A lender will ask you for a deposit because it reduces their risk in two ways. First, it shows the lender you’re financially responsible and can manage your money. Second, it reduces the lender’s risk of not recovering their money.

If you default on the loan, the lender is stuck with the debt. The lender will then incur additional costs to repossess and sell the home.

With a standard deposit, the lender will most likely have enough money to pay the costs and settle the debt.

In contrast, a small deposit may not cover these costs, which increases the lender’s risk. That’s why you generally have to pay lender’s mortgage insurance (LMI) if you have a small deposit – the insurance company will cover the lender’s shortfall.

A standard deposit is 20%. Any deposit lower than 20% may be considered a small deposit.
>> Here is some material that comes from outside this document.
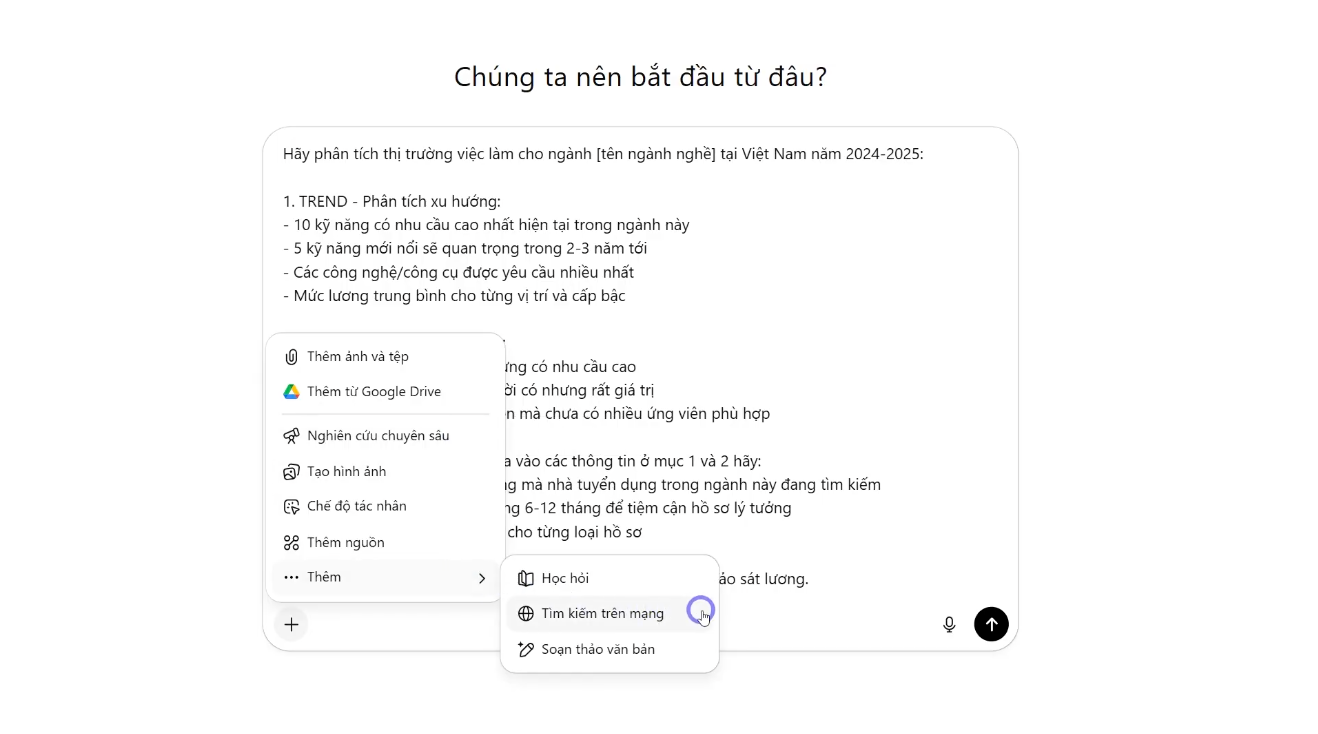Click the telescope icon for "Nghiên cứu chuyên sâu"
This screenshot has height=734, width=1318.
pyautogui.click(x=291, y=435)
Benefits of a large deposit

Because a large deposit reduces the lender’s risk, they’re more likely to:

  • Offer you better interest rates (because they want to compete for your business)
  • Waive LMI

From your side, you’ll:

  • Find it easier to qualify for a home loan
  • Have lower monthly instalments
  • Avoid paying LMI
  • Save a lot of money on interest over the course of the loan

Drawbacks of a large deposit

Saving for a large deposit can delay the home buying process by several years. In the meantime, you’re probably paying rent, which is an expense, instead of a home loan, which is an investment.

Also, if the property market is strong, you may find that prices are rising faster than you can save.

Additional costs

When buying a home, you don’t just have to save a deposit, you also need savings to pay for some or all of these costs:

  • Stamp duty
  • Conveyancing costs
  • Building and pest inspections
  • Buyer’s agent fee
  • Transfer fee
  • Mortgage registration fee
  • Loan application fee
  • Lender’s mortgage insurance (if you have to pay it upfront)
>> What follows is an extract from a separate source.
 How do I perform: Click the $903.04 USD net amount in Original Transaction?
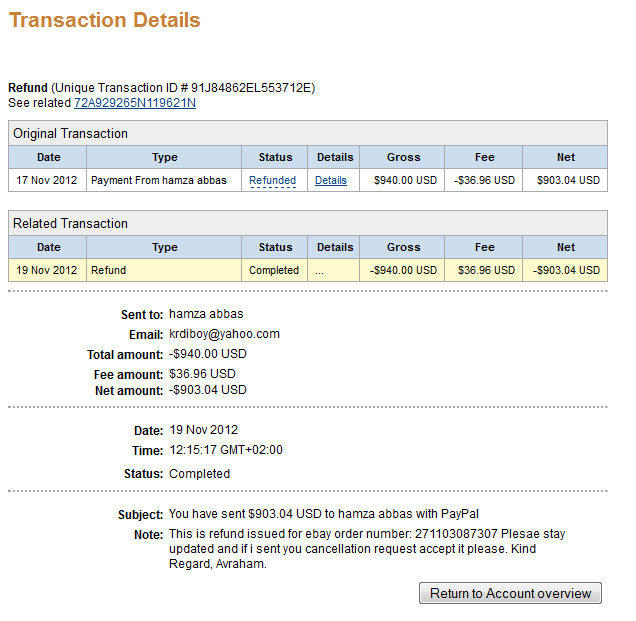pyautogui.click(x=567, y=181)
So you’d need to save another 1-10% in addition to the deposit.

Government assistance

The federal government implemented the Home Guarantee Scheme to help Australians buy properties sooner. The government guarantees a portion of the buyer’s loan, so they can enter the market with a smaller deposit and still avoid paying LMI.

This scheme is divided into:

  • First Home Guarantee (FHBG)
  • Regional First Home Buyer Guarantee (RFHBG)
  • Family Home Guarantee (FHG)

You qualify for FHBG if you’re buying your first home as your primary residence. You also need to:

  • Be an Australian citizen – or be one by the time you need the loan
  • Be 18 years or older
  • Not earn more than $125,000 if you’re an individual or $200,000 as a couple
  • Have at least a 5% deposit
  • Buy a residential property not exceeding the price caps (which depends on the location)

To qualify for RFHBG, you must also have lived in a regional area for at least a year and be buying a home there.

FHG is available to single parents and requires only a 2% deposit.

Some state governments also help first home buyers by giving them grants and exemptions or reductions in stamp duty. Each state has its own benefits and criteria.